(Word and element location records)
----------------
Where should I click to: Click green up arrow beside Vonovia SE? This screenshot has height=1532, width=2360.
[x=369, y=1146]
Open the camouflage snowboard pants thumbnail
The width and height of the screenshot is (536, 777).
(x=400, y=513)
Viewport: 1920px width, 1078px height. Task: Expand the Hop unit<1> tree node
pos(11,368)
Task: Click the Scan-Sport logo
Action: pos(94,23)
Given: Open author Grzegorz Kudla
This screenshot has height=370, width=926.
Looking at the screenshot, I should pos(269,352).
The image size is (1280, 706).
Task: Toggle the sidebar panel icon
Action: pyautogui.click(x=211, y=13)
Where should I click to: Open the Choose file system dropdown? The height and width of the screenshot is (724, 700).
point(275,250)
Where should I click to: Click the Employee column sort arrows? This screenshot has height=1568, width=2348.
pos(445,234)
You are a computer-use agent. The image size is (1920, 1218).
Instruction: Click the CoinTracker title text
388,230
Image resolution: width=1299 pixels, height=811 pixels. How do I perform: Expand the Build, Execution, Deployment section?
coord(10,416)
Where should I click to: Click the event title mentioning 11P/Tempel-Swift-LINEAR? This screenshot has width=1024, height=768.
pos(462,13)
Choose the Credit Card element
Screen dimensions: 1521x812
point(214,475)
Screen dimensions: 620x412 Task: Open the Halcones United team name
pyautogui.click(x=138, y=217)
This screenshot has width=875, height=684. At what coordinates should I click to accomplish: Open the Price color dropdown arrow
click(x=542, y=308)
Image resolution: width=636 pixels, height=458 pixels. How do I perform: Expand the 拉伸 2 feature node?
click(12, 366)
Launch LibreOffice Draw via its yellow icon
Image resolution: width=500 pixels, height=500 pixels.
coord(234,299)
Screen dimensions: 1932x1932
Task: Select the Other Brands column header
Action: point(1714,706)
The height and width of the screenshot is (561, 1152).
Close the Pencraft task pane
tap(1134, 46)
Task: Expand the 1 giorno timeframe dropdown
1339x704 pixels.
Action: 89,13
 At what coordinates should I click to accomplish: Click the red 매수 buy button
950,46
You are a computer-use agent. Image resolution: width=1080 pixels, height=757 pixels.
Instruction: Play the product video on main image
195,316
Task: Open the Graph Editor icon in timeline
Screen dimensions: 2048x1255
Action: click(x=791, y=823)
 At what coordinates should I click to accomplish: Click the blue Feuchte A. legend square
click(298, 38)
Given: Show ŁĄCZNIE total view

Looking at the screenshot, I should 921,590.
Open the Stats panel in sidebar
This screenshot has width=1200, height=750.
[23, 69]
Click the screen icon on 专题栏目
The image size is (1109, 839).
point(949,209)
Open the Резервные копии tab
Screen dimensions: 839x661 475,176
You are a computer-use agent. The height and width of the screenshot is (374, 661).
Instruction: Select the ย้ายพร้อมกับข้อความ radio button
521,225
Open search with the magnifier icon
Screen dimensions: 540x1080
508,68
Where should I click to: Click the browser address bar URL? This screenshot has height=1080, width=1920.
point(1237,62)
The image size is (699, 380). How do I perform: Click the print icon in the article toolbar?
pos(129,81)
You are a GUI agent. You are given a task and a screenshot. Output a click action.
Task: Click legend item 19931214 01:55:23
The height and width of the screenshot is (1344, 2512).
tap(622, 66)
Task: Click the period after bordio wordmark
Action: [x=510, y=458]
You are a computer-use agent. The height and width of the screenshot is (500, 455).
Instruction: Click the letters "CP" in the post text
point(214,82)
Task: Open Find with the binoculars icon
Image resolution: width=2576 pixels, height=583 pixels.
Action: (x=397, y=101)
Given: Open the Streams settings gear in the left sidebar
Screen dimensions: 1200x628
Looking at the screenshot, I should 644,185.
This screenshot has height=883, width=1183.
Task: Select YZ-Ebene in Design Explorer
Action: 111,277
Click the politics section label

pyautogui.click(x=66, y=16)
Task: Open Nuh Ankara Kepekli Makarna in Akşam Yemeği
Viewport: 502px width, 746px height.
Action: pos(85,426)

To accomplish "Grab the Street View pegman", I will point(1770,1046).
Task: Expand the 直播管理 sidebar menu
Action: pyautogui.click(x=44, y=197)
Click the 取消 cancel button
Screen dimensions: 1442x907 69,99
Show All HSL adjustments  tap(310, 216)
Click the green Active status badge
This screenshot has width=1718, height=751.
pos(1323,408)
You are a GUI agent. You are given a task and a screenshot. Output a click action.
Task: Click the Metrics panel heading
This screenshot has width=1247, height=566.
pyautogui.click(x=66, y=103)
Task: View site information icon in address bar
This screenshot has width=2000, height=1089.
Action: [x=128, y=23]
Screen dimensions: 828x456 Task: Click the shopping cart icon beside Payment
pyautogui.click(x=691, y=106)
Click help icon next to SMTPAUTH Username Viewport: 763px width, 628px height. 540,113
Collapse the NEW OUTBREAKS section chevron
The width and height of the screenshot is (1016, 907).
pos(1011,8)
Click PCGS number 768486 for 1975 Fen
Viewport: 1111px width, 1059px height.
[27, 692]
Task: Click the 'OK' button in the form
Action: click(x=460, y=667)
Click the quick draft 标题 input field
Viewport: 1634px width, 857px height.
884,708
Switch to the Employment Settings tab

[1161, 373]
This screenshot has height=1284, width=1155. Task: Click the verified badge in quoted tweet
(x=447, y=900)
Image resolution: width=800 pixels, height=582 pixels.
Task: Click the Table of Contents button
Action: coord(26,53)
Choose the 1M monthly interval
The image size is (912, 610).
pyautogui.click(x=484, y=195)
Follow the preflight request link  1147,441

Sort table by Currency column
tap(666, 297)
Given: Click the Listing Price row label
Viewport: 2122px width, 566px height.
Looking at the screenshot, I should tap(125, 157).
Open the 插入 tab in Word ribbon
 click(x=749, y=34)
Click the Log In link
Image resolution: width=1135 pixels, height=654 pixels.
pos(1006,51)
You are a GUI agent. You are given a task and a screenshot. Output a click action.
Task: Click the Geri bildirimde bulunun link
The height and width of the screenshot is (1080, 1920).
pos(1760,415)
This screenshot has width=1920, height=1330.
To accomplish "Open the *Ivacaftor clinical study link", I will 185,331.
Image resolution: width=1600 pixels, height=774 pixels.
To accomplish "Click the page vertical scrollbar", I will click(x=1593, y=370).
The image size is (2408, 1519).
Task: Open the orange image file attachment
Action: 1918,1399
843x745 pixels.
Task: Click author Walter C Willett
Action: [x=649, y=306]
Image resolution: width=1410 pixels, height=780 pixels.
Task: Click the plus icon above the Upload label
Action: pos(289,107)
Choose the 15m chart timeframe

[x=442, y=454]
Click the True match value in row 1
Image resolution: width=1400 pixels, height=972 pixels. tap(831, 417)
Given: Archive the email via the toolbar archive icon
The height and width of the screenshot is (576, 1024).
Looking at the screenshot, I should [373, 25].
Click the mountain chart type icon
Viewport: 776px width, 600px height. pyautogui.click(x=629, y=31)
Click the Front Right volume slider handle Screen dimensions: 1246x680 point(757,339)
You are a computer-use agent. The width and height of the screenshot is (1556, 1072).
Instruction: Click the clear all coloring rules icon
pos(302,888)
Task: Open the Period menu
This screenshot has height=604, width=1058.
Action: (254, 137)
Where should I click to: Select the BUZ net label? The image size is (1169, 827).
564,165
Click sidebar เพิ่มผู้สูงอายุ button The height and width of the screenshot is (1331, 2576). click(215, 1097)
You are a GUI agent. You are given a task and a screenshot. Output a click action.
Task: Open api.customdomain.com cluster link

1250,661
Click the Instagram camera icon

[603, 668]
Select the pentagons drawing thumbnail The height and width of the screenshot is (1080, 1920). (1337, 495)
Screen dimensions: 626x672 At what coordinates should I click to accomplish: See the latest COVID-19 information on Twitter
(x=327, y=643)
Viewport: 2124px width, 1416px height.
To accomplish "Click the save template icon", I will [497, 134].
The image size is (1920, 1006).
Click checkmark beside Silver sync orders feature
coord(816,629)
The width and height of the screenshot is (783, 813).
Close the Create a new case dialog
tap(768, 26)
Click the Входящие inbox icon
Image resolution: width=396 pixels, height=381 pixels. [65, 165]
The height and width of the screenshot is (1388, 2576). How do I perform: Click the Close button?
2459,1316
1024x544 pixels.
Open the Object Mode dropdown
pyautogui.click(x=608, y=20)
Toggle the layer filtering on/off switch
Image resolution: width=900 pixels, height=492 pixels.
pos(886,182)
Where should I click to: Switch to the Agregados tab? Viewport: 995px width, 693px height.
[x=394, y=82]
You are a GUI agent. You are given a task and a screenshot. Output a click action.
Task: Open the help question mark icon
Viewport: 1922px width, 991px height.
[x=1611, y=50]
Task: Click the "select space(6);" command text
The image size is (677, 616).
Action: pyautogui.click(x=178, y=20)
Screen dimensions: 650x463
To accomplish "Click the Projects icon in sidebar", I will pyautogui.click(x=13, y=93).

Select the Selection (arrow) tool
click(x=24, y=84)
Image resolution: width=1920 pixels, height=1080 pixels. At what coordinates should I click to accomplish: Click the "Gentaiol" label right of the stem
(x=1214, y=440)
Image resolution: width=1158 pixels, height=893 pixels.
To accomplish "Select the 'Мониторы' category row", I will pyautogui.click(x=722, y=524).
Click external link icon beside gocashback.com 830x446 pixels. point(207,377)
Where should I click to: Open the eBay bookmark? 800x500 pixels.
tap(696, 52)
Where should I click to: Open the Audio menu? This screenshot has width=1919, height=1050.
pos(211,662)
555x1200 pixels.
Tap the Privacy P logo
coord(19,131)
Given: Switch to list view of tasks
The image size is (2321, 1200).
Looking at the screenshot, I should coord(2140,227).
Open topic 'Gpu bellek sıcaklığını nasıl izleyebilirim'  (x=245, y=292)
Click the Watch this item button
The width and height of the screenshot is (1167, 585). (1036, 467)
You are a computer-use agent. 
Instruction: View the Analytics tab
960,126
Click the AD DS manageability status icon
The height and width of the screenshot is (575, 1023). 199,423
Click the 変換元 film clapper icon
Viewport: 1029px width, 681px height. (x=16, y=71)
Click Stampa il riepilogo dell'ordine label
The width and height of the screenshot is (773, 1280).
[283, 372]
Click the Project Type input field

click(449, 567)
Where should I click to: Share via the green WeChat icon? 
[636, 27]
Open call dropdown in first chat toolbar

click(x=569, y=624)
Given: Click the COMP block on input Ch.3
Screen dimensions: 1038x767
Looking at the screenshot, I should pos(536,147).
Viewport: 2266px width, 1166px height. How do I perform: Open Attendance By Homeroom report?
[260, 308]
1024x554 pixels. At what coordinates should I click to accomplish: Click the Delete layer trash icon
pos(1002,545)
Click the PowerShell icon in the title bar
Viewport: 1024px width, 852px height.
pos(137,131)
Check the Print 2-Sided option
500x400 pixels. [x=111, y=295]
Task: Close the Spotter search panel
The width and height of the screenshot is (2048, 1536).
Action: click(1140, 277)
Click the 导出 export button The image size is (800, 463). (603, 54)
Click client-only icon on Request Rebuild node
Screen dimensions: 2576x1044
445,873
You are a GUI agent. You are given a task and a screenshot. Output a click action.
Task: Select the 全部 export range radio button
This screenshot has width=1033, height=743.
----------------
WORK REQUIRED: Copy the lines word for word, starting at the line that contains "Collapse the NEW OUTBREAKS section chevron" and ending at the line that contains "tap(666, 297)".

FINISHED EXERCISE:
Collapse the NEW OUTBREAKS section chevron
The width and height of the screenshot is (1016, 907).
pos(1011,8)
Click PCGS number 768486 for 1975 Fen
Viewport: 1111px width, 1059px height.
[27, 692]
Task: Click the 'OK' button in the form
Action: click(x=460, y=667)
Click the quick draft 标题 input field
Viewport: 1634px width, 857px height.
884,708
Switch to the Employment Settings tab

[1161, 373]
This screenshot has height=1284, width=1155. Task: Click the verified badge in quoted tweet
(x=447, y=900)
Image resolution: width=800 pixels, height=582 pixels.
Task: Click the Table of Contents button
Action: coord(26,53)
Choose the 1M monthly interval
The image size is (912, 610).
pyautogui.click(x=484, y=195)
Follow the preflight request link  1147,441

Sort table by Currency column
tap(666, 297)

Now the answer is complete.